## PROBLEM TO SOLVE
Pictures are to be left out, and only the lines below starting at the one with "Task: Click the Create Time Entry action" and ending at the one with "You are a computer-use" are to be reproduced, each exactly, both ends included.

## MATERIAL FOR THE TASK
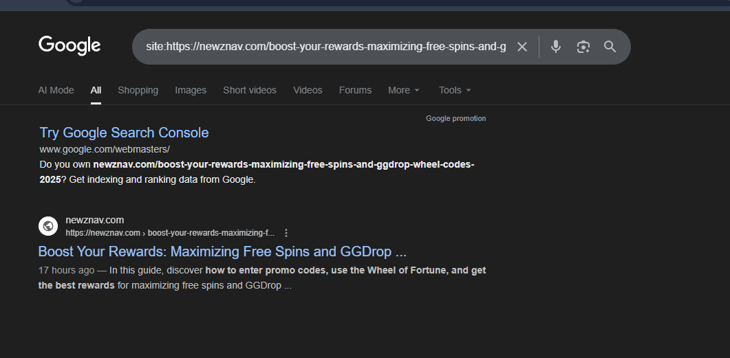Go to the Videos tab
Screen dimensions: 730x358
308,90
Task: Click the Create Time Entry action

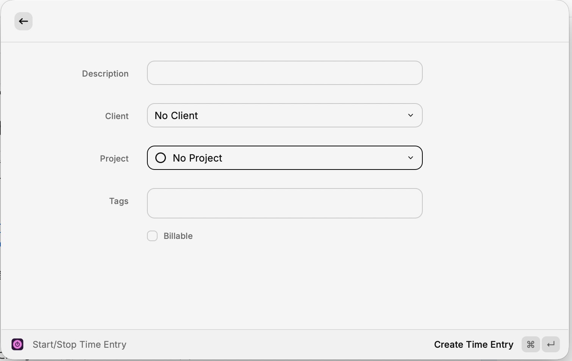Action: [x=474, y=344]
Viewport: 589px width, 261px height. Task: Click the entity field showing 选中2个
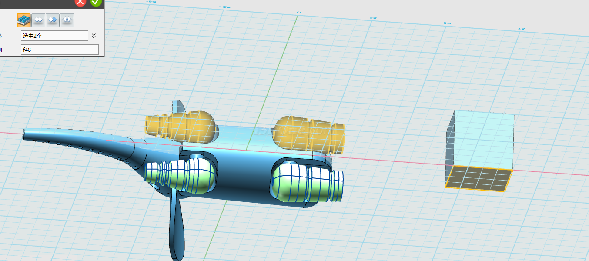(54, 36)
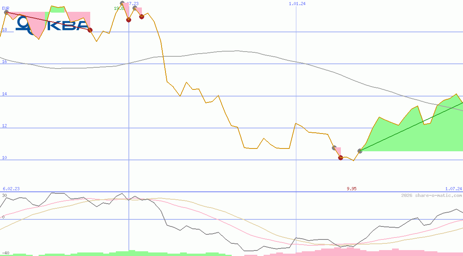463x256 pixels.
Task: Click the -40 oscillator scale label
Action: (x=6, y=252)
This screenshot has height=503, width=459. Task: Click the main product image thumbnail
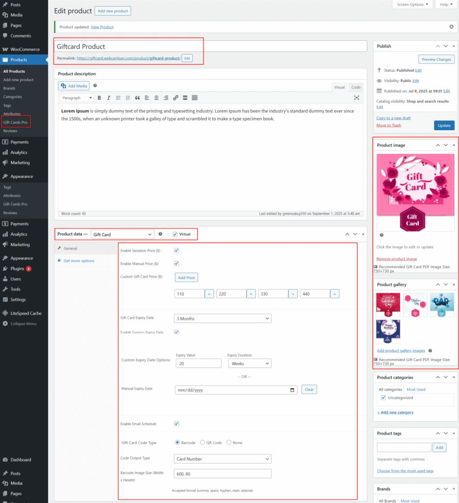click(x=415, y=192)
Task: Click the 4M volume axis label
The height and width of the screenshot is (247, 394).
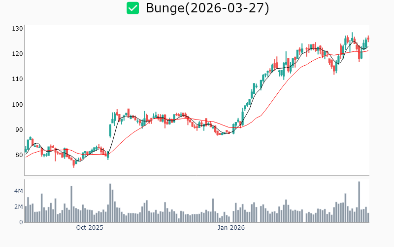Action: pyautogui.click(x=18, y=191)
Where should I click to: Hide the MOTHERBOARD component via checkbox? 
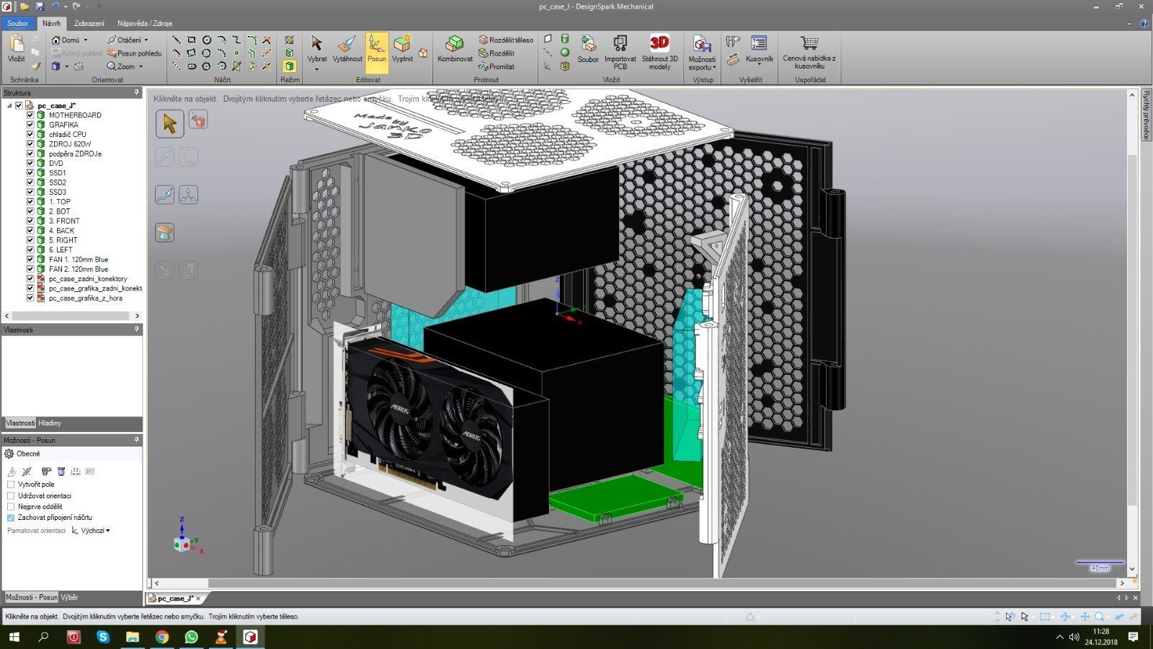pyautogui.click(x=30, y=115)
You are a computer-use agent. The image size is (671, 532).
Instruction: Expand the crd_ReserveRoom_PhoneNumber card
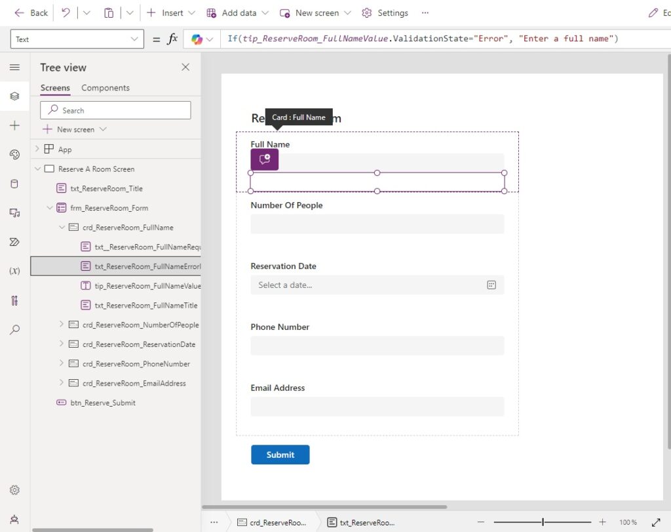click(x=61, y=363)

--

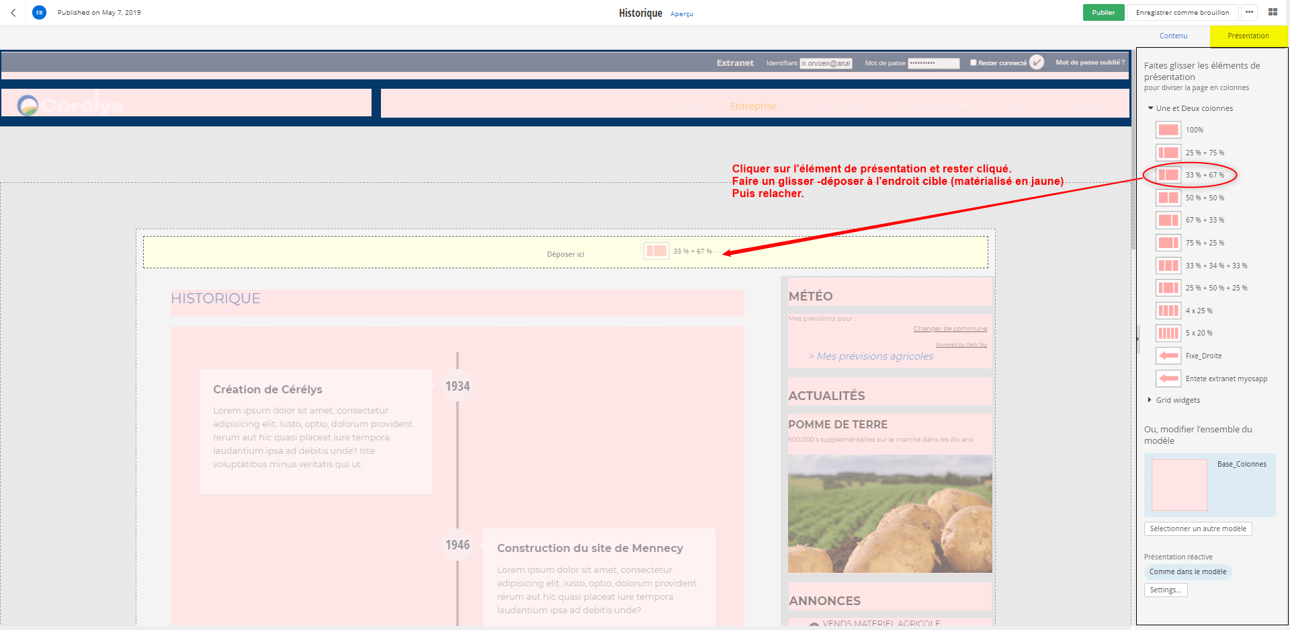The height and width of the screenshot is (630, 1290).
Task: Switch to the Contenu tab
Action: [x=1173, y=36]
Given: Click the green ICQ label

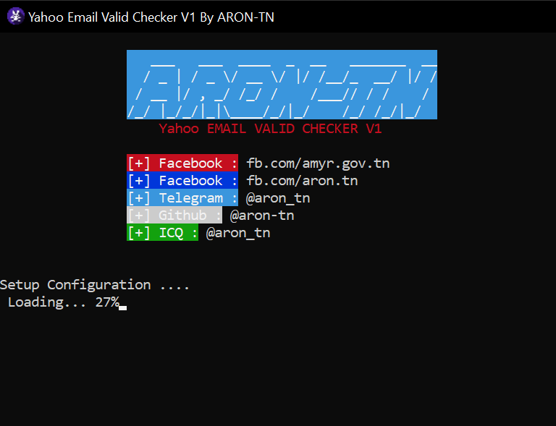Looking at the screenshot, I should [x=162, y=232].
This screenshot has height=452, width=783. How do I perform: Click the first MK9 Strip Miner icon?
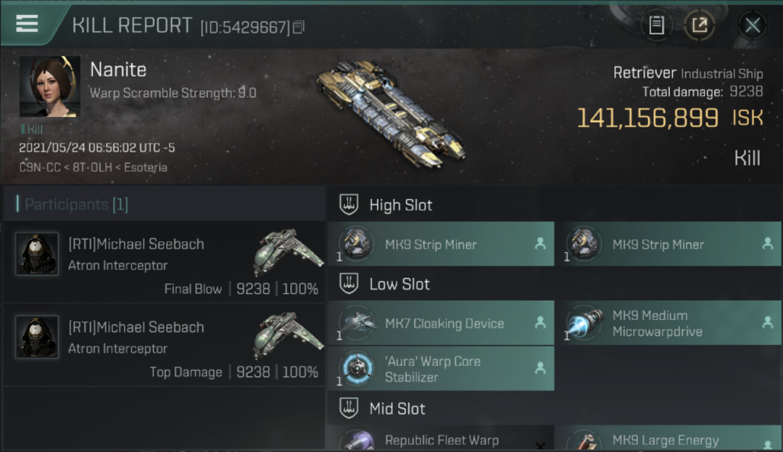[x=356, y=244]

## WORKED SOLUTION
Task: Click the Create Time Entry action

Action: [x=474, y=344]
Viewport: 589px width, 261px height. Task: Click the entity field showing 选中2个
(54, 36)
463x256 pixels.
Task: Click the -40 oscillator scale label
Action: (x=6, y=252)
This screenshot has height=503, width=459. Task: Click the main product image thumbnail
click(x=415, y=192)
Task: Click the 4M volume axis label
The height and width of the screenshot is (247, 394).
Action: pyautogui.click(x=18, y=191)
Where should I click to: Hide the MOTHERBOARD component via checkbox? 
pyautogui.click(x=30, y=115)
You are a computer-use agent. The image size is (671, 532).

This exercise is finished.